Rotorua residents say the concession of more emergency housing contracts will take a toll on the community.
Between tears and emotional statements, residents, school boards and business owners spoke today on the last day of the hearing between the Ministry of Housing and Urban Development and Rotorua Council.
The submitters are against a plan to grant resource licenses to 13 motels in Rotorua to operate as emergency housing for the next five years.
Rotorua residents said the increase on emergency housing had brought violence and uncertainty, devaluating the town's tourism history.
Neil Searancke, who was born in Rotorua, told the hearing his town had been used as a tool in a social experiment.
"It's just a bad idea, it's just not working.
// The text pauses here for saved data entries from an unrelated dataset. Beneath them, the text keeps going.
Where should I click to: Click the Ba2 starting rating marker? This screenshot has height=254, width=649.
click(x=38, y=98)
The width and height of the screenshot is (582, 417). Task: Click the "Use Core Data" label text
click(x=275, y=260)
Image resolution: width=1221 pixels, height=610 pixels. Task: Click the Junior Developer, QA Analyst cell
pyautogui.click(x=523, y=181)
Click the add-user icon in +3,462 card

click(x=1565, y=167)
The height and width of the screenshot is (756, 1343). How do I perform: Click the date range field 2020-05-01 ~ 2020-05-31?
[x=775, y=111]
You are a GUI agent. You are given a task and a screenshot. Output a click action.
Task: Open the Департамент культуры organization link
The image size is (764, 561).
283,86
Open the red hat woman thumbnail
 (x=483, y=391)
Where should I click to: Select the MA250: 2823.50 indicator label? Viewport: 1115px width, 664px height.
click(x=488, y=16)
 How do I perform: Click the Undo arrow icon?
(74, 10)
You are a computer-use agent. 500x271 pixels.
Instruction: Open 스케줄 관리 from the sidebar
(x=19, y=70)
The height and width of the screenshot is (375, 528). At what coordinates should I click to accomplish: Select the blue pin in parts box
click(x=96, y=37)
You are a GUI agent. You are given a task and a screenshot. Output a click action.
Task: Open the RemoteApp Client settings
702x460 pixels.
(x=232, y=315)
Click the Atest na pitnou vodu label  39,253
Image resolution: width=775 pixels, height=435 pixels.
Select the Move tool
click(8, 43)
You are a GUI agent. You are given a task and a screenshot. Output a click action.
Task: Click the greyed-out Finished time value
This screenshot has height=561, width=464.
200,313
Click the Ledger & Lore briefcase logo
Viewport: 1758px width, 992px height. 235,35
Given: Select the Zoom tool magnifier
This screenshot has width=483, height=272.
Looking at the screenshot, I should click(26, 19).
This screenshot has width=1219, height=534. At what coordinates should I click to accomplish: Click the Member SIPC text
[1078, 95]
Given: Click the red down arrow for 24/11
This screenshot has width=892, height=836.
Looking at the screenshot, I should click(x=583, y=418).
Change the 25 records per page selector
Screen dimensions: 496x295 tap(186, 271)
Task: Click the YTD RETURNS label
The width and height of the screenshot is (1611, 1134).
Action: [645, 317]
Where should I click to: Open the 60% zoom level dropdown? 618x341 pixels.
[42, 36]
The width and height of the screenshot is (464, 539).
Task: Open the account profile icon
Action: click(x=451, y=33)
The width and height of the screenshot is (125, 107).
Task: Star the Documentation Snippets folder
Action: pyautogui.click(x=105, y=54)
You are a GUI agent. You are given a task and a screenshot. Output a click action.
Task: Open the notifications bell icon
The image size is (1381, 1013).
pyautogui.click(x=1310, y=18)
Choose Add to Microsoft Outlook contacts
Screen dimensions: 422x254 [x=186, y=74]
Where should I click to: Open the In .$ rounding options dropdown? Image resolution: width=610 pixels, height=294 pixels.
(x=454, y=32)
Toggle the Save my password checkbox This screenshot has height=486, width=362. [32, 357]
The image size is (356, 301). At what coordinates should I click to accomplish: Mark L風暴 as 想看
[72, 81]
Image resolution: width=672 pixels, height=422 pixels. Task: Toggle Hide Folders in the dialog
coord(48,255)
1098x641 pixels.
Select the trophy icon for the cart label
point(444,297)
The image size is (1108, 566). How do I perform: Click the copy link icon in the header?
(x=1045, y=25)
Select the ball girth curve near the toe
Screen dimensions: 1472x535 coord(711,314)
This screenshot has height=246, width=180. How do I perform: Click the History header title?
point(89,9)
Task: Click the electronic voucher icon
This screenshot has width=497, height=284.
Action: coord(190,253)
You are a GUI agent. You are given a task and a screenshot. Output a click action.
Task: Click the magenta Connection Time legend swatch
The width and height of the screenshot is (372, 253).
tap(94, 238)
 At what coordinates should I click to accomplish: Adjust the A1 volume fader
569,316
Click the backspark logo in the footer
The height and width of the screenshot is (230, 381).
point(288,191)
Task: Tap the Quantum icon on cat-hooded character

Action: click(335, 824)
So it just be stopped [sic], that's what we should do when things are not working. If we don't do something about this, our city will really die."
Carolyn Hall, who had lived her whole life in Rotorua, said emergency housing was creating a unsustainable industry in Rotorua.
"You will just set a precedent for other motels to do the same thing. It will just create an industry - you are not solving anything, you are just creating a bigger problem," she said.
In an emotional speech, Rotorua business owner Logan Shipgood told the commissioners how the increase in emergency housing has affected his art gallery.
Shipgood said emergency housing had hurt the community.
"I feel like it's almost just some kind of social experience that the government has forced upon us almost overnight, and now it has become Rotorua's problem.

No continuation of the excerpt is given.